::: RECORDED DATA :::
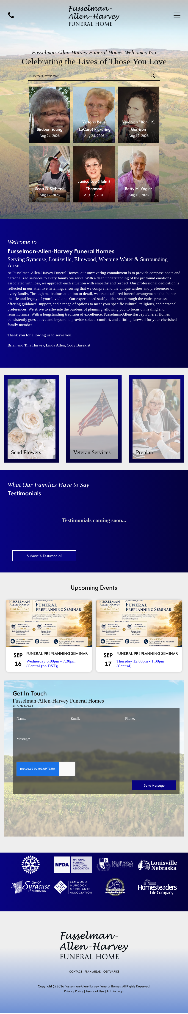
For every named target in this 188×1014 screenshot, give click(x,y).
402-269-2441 (23, 706)
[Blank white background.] (115, 864)
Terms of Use (95, 991)
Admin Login (115, 991)
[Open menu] (177, 15)
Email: (75, 718)
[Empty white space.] (30, 864)
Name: (21, 718)
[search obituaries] (154, 76)
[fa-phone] (11, 18)
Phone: (130, 718)
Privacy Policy (73, 991)
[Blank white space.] (73, 864)
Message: (23, 739)
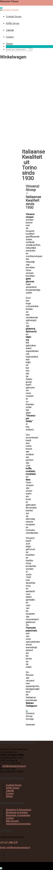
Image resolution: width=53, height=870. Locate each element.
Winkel (9, 43)
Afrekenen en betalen (17, 812)
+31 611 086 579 (9, 842)
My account (15, 4)
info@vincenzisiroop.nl (14, 766)
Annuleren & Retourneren (18, 809)
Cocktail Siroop (13, 16)
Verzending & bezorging (18, 823)
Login (22, 1)
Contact (10, 37)
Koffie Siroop (12, 23)
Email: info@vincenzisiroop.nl (15, 847)
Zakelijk (10, 30)
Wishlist (4, 4)
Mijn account (12, 821)
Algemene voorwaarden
:::
[SET PROBLEM]
Change "Login" to "Sign In" wherever it occurs in the entries above, and give the entries again with nothing else altered. Leave out the picture lines.

[RESULT]
For every named target in this 188×1014 screenshot, give click(x,y).
402-269-2441 (23, 706)
[Blank white background.] (115, 864)
Terms of Use (95, 991)
Admin Sign In (115, 991)
[Open menu] (177, 15)
Email: (75, 718)
[Empty white space.] (30, 864)
Name: (21, 718)
[search obituaries] (154, 76)
[fa-phone] (11, 18)
Phone: (130, 718)
Privacy Policy (73, 991)
[Blank white space.] (73, 864)
Message: (23, 739)
Image resolution: width=53, height=870. Locate each element.
Winkel (9, 43)
Afrekenen en betalen (17, 812)
+31 611 086 579 (9, 842)
My account (15, 4)
info@vincenzisiroop.nl (14, 766)
Annuleren & Retourneren (18, 809)
Cocktail Siroop (13, 16)
Verzending & bezorging (18, 823)
Sign In (22, 1)
Contact (10, 37)
Koffie Siroop (12, 23)
Email: info@vincenzisiroop.nl (15, 847)
Zakelijk (10, 30)
Wishlist (4, 4)
Mijn account (12, 821)
Algemene voorwaarden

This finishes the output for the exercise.